2007-06-15 Thread Álvaro Begué

I am not a Java expert, so some of what I say here might be
wrong/outdated. I don't think JIT can make Java as fast as C/C++.
There are still things Java does in ways that cannot be fast. For
instance, you can't construct objects on the stack, so you need to use
the heap for everything. Also, passing everything by pointer (as I
think Java does under the hood) requires many dereferences that can
end up being expensive. Then you have the garbage collector, which
will run at poorly specified times, making your program slower perhaps
when you most need speed.

In general, there is more abstraction from the way the hardware works,
and that almost inevitably costs you in performance.
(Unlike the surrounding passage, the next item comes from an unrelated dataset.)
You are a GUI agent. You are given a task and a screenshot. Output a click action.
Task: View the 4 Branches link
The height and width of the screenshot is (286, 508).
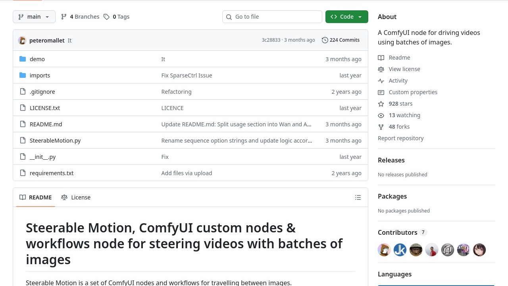[80, 17]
C++ manages to
abstract many things while staying fast, but then you pay the cost in
complexity. C keeps you quite close to the machine, but it's so simple
that common tasks (like string manipulation) are really hard to
implement.

It's all a matter of balance. My personal preference at this point is
C++ without going overboard with the more difficult aspects of the
language, like template meta-programming. But I can understand why
people make other choices.


Álvaro.


On 6/15/07, Joshua Shriver [EMAIL PROTECTED] wrote:

I'm not a java advocate, but I thought the whole java speed war ended
when JIT came out? Granted there is some overhead during the initial
start, but once it's running it would be the same speed since, in
essence it IS running native code at that point.

-Josh

On 6/15/07, steve uurtamo [EMAIL PROTECTED] wrote:

 hey, you guys are right, java really is as fast as C now.

 s.


 - Original Message 
 From: terry mcintyre [EMAIL PROTECTED]
 To: computer-go computer-go@computer-go.org
 Sent: Friday, June 15, 2007 1:17:11 PM
 Subject: Re: [computer-go] Java hounds salivate over this:

 The Vega chip is custom-designed to run a Java Virtual Machine. Not at all
 useful to the rest of
 us who prefer other languages. IIRC, the machine has a single memory image.
 Of course, 600+
 gigabytes of RAM is not cheap, but if we can get an oil sheikh to sponsor a
 project, who knows?
 The systems appear to be very energy efficient also. They run at slower
 memory speeds, depending
 more upon the massive parallelism of 48 cores per chip than raw clock speed.
  Terry McIntyre [EMAIL PROTECTED]
 They mean to govern well; but they mean to govern. They promise to be kind
 masters; but they mean to be masters. -- Daniel Webster


 - Original Message 
 From: Joshua Shriver [EMAIL PROTECTED]
 To: computer-go computer-go@computer-go.org
 Sent: Friday, June 15, 2007 10:03:46 AM
 Subject: Re: [computer-go] Java hounds salivate over this:

 Interesting machine, but something about it seems odd. First it says
 it's tuned for Java. Does that mean you can't use non-java on it? Run
 Linux? Or is it a glorified cluster of chips like the old hardware
 chips Sun made a decade ago for their defunct Java Station?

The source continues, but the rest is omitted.